### REQUIRED ACTION
Reproduce the closing part of the entries exactly: the line with "Screen dimensions: 1276x691" and all lines after it, ending with the last line, and nothing else.

### Saved data entries
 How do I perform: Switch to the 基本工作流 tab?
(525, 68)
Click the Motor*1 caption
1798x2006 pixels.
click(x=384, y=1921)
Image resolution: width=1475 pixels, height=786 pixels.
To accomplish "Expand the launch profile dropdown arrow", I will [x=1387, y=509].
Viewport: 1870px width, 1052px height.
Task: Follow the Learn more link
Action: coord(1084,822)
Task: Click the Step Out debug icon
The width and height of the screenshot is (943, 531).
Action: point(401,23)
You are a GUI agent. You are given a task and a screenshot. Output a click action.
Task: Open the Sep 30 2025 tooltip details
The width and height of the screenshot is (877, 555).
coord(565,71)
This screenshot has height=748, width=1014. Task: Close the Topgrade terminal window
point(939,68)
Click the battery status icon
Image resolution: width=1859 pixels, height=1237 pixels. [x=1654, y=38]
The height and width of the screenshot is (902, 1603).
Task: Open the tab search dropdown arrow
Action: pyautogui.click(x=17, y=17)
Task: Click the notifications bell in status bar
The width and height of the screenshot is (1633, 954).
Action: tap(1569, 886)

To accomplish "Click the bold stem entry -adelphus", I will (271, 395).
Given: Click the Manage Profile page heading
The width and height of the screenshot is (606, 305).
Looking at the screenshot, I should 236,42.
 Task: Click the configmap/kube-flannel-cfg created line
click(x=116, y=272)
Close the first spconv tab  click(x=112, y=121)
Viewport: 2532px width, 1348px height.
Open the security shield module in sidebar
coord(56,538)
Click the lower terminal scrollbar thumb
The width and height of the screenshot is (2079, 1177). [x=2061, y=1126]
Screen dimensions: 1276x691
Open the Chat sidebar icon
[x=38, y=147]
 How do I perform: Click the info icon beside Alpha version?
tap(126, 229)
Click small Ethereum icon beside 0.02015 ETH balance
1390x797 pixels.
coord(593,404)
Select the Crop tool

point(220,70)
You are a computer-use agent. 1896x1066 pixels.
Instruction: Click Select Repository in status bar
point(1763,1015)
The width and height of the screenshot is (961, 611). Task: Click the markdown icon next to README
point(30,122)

### REPLY
Screen dimensions: 1276x691
Open the Chat sidebar icon
[x=38, y=147]
 How do I perform: Click the info icon beside Alpha version?
tap(126, 229)
Click small Ethereum icon beside 0.02015 ETH balance
1390x797 pixels.
coord(593,404)
Select the Crop tool

point(220,70)
You are a computer-use agent. 1896x1066 pixels.
Instruction: Click Select Repository in status bar
point(1763,1015)
The width and height of the screenshot is (961, 611). Task: Click the markdown icon next to README
point(30,122)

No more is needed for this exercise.